Deputy Defense Secretary Patrick M. Shanahan talks to
staff at Womack Army Medical Center, Fort Bragg, North Carolina, July 26, 2018.
Shanahan met with military health officials to discuss Army medical readiness,
as well as the transfer of administration and management of military medical
treatment facilities to the Defense Health Agency beginning Oct. 1, 2018. (DoD
photo by Lisa Ferdinando)
Supporting National Defense Strategy
The transition of the administration and management of the military medical treatment facilities, Shanahan explained, will increase readiness and patient care, as well as focus on affordability. It supports two lines of effort in the National Defense Strategy: increasing lethality and reforming the department for greater performance and affordability, he said.
For example, with DHA taking on those responsibilities, the military services can better attend to the medical readiness of their members.
The best practices of DHA will help boost productivity and morale, the secretary said, explaining a further benefit is the cost and security aspect of being under one DoD agency.
Discussions on Medical Readiness
Shanahan said the topics of discussion at Womack included Army medical readiness, and how to fill any gaps in order to generate a higher state of readiness. He said they also discussed the deployments of medical professionals, and balancing the needs of the service with the needs of the medical facilities where the professionals are stationed.

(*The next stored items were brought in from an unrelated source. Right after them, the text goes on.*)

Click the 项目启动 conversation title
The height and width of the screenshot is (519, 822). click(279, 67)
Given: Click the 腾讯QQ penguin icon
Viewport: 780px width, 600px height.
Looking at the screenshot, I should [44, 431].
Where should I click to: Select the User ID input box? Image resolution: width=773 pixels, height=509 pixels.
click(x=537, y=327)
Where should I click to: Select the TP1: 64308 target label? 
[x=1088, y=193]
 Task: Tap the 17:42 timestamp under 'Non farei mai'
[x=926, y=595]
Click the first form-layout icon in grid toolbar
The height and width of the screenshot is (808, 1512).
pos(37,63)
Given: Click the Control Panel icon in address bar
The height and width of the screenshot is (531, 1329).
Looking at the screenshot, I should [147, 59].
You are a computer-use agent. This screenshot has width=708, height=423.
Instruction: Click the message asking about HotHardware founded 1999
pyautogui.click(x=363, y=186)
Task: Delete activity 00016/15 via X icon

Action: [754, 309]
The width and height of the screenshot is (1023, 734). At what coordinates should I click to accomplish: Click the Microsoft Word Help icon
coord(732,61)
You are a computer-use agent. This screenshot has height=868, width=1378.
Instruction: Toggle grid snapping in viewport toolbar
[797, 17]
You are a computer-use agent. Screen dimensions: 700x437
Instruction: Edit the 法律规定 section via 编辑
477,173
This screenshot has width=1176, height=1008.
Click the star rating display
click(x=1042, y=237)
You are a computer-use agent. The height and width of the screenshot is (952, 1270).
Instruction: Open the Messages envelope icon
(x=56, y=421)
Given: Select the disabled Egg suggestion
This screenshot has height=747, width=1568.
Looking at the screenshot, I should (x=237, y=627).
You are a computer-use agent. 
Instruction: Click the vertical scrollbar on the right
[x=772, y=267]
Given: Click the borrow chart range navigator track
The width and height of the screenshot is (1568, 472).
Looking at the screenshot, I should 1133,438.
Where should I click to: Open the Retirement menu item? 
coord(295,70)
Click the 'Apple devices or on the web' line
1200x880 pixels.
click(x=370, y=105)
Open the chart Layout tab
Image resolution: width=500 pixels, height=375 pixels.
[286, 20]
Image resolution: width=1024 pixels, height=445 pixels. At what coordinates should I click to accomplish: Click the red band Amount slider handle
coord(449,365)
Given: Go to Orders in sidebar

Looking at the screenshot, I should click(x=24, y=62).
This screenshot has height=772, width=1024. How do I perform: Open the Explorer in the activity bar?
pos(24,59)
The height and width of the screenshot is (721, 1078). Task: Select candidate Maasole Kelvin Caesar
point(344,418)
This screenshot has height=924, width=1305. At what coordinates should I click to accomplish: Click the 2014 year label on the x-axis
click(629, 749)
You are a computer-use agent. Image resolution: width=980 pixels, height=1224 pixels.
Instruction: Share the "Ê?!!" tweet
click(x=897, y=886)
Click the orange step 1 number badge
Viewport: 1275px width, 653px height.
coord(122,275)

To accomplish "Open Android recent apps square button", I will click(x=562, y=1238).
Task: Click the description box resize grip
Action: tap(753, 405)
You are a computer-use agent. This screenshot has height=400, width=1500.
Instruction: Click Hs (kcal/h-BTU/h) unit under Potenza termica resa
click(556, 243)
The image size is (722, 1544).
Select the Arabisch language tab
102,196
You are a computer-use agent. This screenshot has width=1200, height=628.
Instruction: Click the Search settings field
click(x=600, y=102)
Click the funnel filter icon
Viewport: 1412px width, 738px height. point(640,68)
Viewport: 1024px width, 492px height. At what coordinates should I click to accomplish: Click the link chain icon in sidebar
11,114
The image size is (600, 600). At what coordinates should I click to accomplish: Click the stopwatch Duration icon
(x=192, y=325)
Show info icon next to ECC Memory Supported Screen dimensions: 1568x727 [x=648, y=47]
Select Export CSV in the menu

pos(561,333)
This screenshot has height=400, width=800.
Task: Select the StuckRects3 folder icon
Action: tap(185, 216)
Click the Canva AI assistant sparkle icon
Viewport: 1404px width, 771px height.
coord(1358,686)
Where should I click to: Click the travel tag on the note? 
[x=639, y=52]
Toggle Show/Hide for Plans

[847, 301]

Participants in the Womack meeting included: Navy Vice Adm. Raquel Bono, the DHA director; Robert Wilkie, the Secretary of the Department of Veterans Affairs; Thomas McCaffery, the acting assistant secretary of defense for health affairs; Army Lt. Gen. Nadja West, the Army’s Surgeon General; Army Lt. Gen. Paul LaCamera, commander of the XVIII Airborne Corps and Fort Bragg; Army Gen. Robert Abrams, commander of U.S. Army Forces Command, Fort Bragg; and Army Col. John Melton, commander of the Womack Army Medical Center.
Shanahan said the Womack talks will be followed up in six weeks with a meeting on the status of the transition, to include topics of procurement, and the workflow in implementing the new electronic health records system.